Above specific embodiments of the invention are described.It is to be appreciated that the present invention is not limited to above-mentioned particular implementation, those skilled in the art can make various distortion or amendment within the scope of the claims, and this does not affect flesh and blood of the present invention.

Claims

1. based on multitask regularization and a face point detection system of successively to supervise neural network, it is characterized in that, comprising: multitask regularization module and successively supervise mixed-media network modules mixed-media, wherein:

It is 2. according to claim 1 that based on multitask regularization and the face point detection system of successively supervising neural network, it is characterized in that, described multitask regularization module, comprises main task submodule and inter-related task submodule, wherein:

Described main task submodule, to the detection of input facial image 5 unique points, respectively: the detection of left eye, right eye, nose, the left corners of the mouth and the right corners of the mouth, predicts that the coordinate figure of each point is as final output;

3. according to claim 2 based on multitask regularization and the face point detection system of successively supervising neural network, it is characterized in that, the fundamental purpose of described multitask regularization module produces objective function to be optimized, the i.e. difference of predicted value and actual value, carries out minimization problem to this objective function and solves to make predicted value approaching to reality value as far as possible.

4. according to claim 3 based on multitask regularization and the face point detection system of successively supervising neural network, it is characterized in that, the optimization object function of described multitask regularization module is the linear combination of main task loss function and inter-related task loss function.

5. according to claim 4 based on multitask regularization and the face point detection system of successively supervising neural network, it is characterized in that, described main task loss function and inter-related task loss function use difference of two squares regression function and cross entropy function representation respectively.

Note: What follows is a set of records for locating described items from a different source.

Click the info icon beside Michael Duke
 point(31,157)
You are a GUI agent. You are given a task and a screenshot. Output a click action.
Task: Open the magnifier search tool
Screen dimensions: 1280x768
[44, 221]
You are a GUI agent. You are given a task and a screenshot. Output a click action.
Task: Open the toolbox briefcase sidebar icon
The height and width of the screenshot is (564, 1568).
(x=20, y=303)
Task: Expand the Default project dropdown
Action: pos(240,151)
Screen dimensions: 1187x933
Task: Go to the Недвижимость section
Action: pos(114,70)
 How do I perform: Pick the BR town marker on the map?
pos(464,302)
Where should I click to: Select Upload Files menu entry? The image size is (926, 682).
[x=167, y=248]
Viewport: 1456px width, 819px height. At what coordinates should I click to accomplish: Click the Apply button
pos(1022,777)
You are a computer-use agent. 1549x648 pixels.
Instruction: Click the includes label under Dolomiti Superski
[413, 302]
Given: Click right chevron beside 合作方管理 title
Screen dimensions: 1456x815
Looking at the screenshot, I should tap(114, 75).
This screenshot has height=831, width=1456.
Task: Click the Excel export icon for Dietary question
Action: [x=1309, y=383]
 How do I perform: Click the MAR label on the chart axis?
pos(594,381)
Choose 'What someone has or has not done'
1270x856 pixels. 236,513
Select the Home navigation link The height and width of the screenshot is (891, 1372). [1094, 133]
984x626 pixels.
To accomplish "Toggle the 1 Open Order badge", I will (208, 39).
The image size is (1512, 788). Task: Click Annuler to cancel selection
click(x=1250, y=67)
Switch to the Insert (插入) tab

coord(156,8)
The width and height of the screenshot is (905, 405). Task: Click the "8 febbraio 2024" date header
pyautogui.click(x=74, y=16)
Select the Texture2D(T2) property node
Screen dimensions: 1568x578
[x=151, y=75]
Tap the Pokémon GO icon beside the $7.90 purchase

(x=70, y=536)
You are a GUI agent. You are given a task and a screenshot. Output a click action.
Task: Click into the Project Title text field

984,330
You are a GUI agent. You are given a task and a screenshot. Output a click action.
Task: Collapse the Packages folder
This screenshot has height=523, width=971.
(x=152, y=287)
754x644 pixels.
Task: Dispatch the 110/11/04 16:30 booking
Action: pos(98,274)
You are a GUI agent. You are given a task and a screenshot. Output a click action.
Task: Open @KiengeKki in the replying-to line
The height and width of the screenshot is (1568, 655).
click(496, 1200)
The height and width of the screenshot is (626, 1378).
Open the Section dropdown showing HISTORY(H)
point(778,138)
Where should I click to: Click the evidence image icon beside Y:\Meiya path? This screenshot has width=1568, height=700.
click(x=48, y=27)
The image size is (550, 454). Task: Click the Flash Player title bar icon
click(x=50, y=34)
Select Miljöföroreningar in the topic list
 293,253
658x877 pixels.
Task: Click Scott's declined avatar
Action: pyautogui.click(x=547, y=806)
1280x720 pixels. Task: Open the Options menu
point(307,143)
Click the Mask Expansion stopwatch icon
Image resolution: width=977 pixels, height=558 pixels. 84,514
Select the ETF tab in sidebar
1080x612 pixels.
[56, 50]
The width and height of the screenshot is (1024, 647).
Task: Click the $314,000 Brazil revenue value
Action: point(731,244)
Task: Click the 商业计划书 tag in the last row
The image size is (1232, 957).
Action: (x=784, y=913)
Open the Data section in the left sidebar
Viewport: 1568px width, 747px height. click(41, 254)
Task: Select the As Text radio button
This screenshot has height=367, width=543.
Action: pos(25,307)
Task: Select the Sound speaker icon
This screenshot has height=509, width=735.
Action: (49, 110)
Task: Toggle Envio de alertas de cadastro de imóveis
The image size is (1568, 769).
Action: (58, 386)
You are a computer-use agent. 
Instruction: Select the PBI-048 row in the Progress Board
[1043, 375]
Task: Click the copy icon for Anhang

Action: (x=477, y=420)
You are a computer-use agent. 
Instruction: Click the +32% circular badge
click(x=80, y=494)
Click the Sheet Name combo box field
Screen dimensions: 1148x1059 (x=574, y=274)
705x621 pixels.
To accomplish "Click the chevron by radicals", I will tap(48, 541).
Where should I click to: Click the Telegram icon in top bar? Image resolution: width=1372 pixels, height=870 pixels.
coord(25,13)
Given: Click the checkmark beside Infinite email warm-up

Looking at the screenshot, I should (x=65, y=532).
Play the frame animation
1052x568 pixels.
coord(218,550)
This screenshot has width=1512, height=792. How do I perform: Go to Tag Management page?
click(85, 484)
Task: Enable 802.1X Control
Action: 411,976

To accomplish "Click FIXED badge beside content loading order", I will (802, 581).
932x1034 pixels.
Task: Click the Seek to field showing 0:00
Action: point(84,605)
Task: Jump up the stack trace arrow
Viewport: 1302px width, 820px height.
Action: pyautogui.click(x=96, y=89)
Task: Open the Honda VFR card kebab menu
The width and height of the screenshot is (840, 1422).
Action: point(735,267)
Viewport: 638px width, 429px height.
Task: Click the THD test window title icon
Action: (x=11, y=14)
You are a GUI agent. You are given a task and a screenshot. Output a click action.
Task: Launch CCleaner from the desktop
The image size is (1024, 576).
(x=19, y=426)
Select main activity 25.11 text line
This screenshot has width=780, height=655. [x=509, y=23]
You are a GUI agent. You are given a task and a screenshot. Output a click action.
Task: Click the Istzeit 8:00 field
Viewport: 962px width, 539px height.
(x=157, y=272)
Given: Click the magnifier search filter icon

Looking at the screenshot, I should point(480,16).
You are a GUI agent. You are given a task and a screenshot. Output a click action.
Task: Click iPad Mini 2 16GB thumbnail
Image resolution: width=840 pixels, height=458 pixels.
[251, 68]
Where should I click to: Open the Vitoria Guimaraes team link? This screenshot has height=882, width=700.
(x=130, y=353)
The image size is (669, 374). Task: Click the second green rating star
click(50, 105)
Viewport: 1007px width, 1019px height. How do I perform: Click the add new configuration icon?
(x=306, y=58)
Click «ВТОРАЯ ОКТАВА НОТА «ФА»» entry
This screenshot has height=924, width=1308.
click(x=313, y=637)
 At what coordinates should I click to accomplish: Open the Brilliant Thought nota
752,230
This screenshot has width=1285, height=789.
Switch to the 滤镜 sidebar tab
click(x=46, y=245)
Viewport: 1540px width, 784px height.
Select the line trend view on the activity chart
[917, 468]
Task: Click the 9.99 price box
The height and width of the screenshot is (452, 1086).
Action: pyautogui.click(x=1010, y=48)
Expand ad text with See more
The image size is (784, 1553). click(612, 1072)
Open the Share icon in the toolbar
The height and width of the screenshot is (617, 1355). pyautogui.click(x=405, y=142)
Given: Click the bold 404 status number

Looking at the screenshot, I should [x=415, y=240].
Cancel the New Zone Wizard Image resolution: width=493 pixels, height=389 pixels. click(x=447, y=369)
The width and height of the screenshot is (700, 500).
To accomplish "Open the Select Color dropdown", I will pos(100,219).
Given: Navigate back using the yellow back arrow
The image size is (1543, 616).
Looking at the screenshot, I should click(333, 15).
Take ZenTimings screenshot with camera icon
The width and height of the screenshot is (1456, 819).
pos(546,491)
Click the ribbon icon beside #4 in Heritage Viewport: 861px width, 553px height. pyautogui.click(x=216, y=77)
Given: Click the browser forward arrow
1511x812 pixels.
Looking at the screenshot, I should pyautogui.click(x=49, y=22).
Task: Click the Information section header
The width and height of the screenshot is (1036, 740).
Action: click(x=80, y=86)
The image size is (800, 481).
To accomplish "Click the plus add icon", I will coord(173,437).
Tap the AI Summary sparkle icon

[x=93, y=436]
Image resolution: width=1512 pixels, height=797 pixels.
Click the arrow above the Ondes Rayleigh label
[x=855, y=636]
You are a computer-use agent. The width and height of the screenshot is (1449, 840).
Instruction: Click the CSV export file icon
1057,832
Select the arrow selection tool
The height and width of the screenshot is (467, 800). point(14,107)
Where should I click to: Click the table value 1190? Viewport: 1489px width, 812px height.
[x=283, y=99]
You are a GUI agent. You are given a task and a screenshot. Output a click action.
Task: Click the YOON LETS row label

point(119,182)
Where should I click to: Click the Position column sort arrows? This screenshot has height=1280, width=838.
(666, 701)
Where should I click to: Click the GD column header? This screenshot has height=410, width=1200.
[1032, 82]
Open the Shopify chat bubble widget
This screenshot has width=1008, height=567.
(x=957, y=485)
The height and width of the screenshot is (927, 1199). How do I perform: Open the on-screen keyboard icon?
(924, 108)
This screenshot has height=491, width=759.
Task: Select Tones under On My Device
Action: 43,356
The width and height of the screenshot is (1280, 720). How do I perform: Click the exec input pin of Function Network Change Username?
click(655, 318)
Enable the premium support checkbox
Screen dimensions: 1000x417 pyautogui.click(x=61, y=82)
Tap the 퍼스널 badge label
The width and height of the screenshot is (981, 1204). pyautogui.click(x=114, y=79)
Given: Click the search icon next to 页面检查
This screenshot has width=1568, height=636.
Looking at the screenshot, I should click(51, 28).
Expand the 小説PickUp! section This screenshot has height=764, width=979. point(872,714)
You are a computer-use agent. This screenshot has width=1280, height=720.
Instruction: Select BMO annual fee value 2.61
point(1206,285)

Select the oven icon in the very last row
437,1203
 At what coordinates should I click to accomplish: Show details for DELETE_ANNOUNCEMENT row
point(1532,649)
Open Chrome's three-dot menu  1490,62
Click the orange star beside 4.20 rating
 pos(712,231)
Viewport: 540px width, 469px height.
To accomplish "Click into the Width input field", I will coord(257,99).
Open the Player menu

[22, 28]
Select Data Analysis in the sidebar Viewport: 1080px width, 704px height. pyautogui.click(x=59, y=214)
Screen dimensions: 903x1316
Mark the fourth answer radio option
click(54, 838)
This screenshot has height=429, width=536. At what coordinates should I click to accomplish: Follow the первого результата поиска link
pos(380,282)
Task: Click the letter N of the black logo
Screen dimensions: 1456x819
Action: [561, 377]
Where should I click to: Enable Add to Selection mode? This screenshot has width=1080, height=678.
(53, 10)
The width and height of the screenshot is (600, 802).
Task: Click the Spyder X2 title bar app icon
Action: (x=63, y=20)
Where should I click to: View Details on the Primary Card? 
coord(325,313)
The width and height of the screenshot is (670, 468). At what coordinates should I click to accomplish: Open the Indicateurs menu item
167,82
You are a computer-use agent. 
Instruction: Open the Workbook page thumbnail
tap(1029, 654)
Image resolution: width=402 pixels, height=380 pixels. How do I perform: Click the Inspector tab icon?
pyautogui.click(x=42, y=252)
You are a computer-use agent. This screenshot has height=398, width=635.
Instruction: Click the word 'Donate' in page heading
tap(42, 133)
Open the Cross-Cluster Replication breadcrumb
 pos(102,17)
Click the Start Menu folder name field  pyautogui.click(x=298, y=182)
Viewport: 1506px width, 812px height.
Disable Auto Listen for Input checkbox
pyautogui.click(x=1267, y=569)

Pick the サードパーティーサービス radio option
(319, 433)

6. according to any one of claim 1-5 based on multitask regularization and the face point detection system of successively to supervise neural network, it is characterized in that, describedly successively supervise mixed-media network modules mixed-media, add after each convolutional layer in centre and return Monitor function, carry out the backpropagation of signal together with the objective function to be optimized in multitask regularization module.

7. according to claim 6 based on multitask regularization and the face point detection system of successively supervising neural network, it is characterized in that, describedly successively supervise mixed-media network modules mixed-media, wherein return the difference of two squares function that Monitor function is convolutional layer output coordinate value and true coordinate value.

8. according to claim 6 based on multitask regularization and the face point detection system of successively supervising neural network, it is characterized in that, described describedly successively supervise mixed-media network modules mixed-media, wherein return the backpropagation of Monitor function, alleviate the gradient disperse problem of traditional convolutional neural networks.

9. according to any one of claim 1-5 based on multitask regularization and the face point detection system of successively to supervise neural network, it is characterized in that, described successively supervision mixed-media network modules mixed-media, only exercises supervision to main task, and does not supervise inter-related task with the priority ensureing main task.